Participants’ choices were influenced by asymmetrically dominated decoys and, to a lesser extent, by extreme compromise-making decoys. (a, d) Ternary plots of individual relative choice frequencies for target (lower left, teal), competitor (top, pink), and decoy (lower right, yellow) alternatives in attraction (a) and compromise (d) trials. Each dot represents one participant. The position on the simplex indicates relative choice frequencies for alternatives. Straight lines from the centre indicate equal frequencies for two alternatives. The red "x" indicates the group average. (b, e) Relative choice frequencies in attraction (b) and compromise (e) trials. In attraction trials, some participants strongly favoured the target alternative and almost no decoy choices were made. While target alternatives are still chosen more frequently than competitors in compromise trials, the effect is less pronounced, and extreme decoys are still chosen frequently. (c, f) Relative dwell time towards alternatives.
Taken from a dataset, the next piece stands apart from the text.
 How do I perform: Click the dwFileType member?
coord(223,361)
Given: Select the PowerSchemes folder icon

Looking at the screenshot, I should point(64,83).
In both, attraction (c) and compromise (f) trials, target alternatives received greater relative dwell times than competitors. d denotes Cohen’s d from paired BEST analysis with HDI₉₅ given in brackets. Violin plots show kernel density estimates of distributions of individual values. Box plots mark lower and upper quartiles and median. Whiskers extend from first and last datum within 1.5 times the interquartile range from lower and upper quartiles, respectively. Values outside this range are indicated by open circles.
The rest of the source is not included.